(Saved data entries)
-*-

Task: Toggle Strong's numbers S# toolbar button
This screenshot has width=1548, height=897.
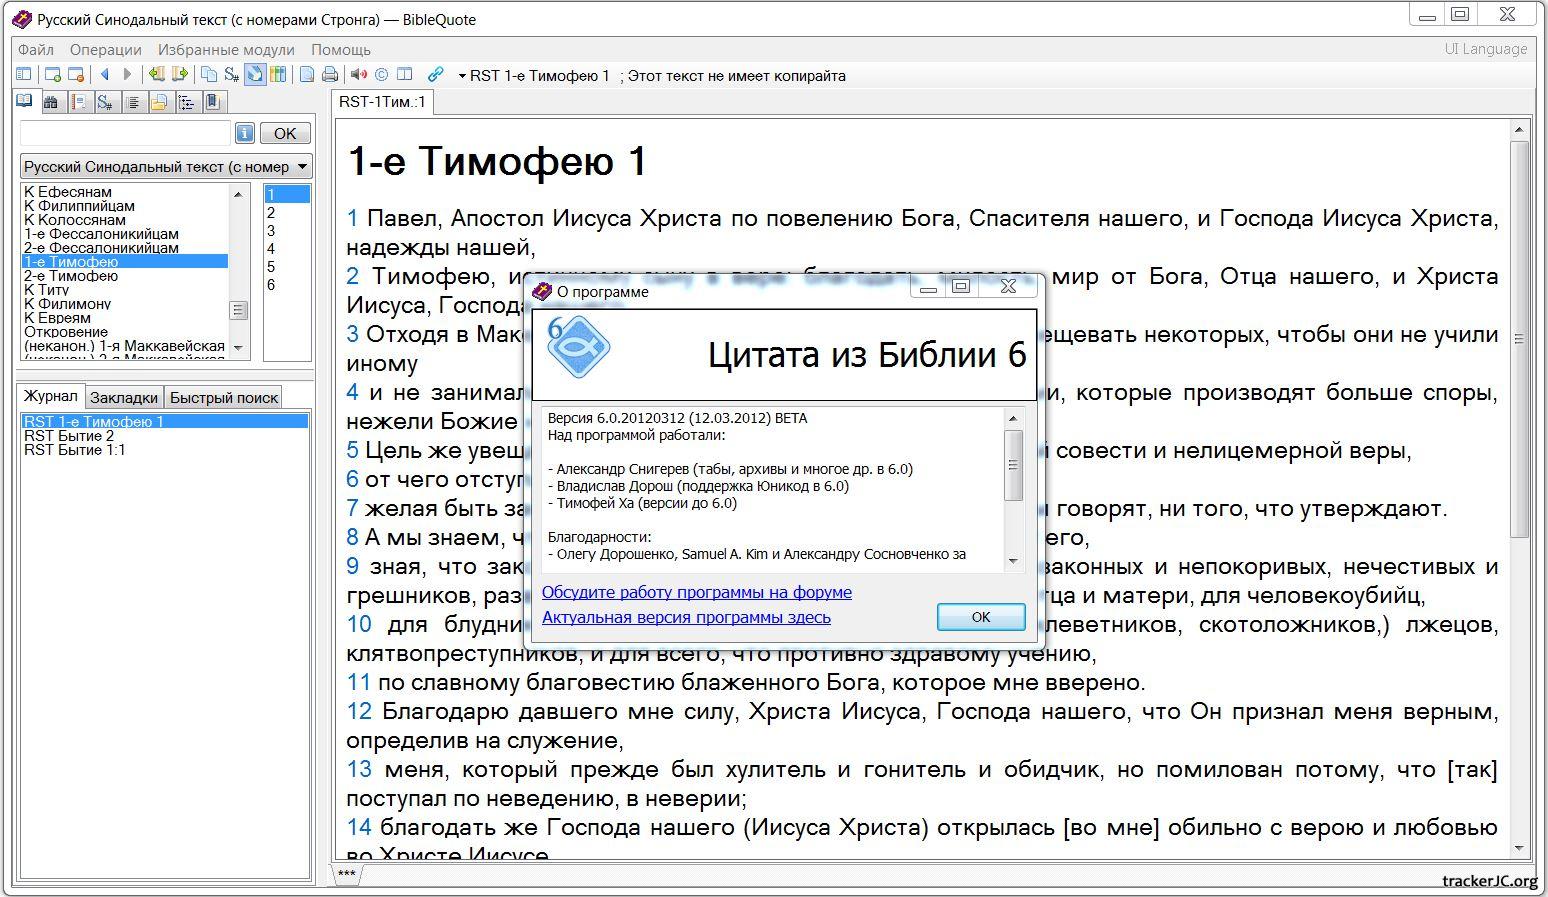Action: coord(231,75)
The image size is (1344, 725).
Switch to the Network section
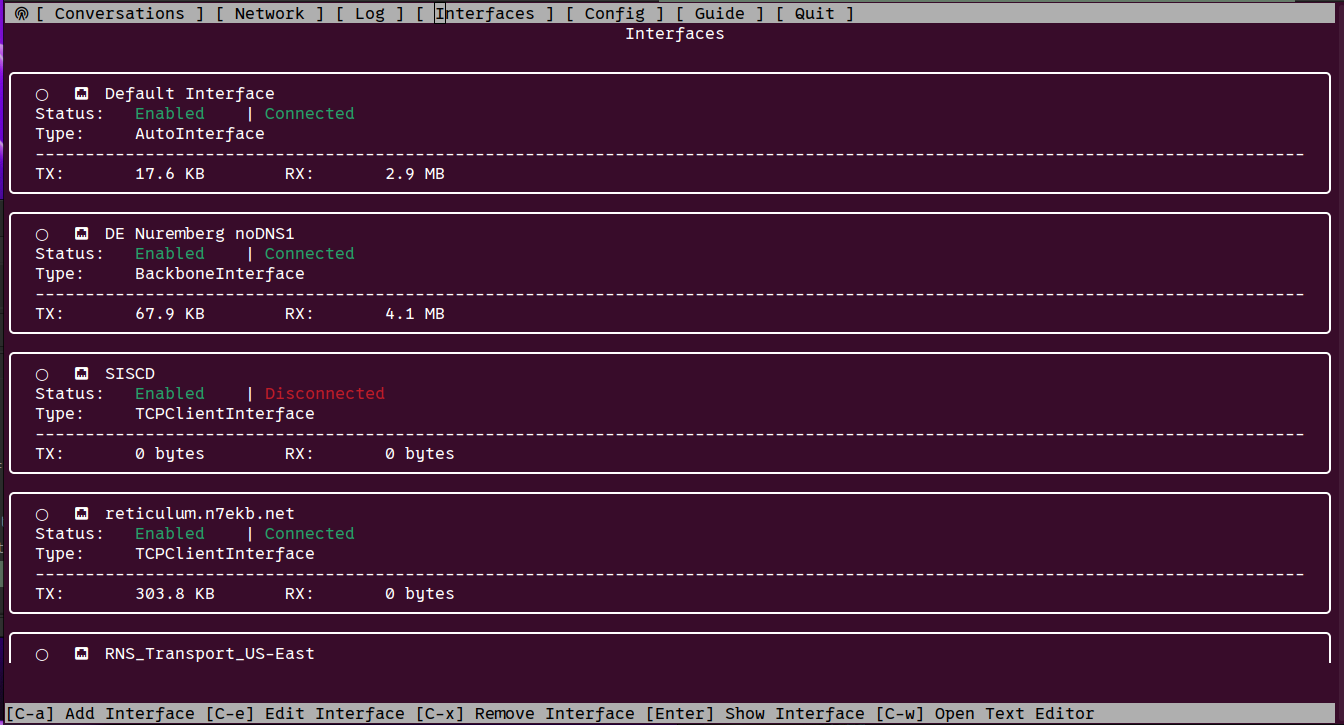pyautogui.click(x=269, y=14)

-*-

* [Problem requirements]
Transcribe the records above exactly, skipping pictures.

* [Answer below]
Task: Toggle Strong's numbers S# toolbar button
This screenshot has width=1548, height=897.
Action: coord(231,75)
The image size is (1344, 725).
Switch to the Network section
pyautogui.click(x=269, y=14)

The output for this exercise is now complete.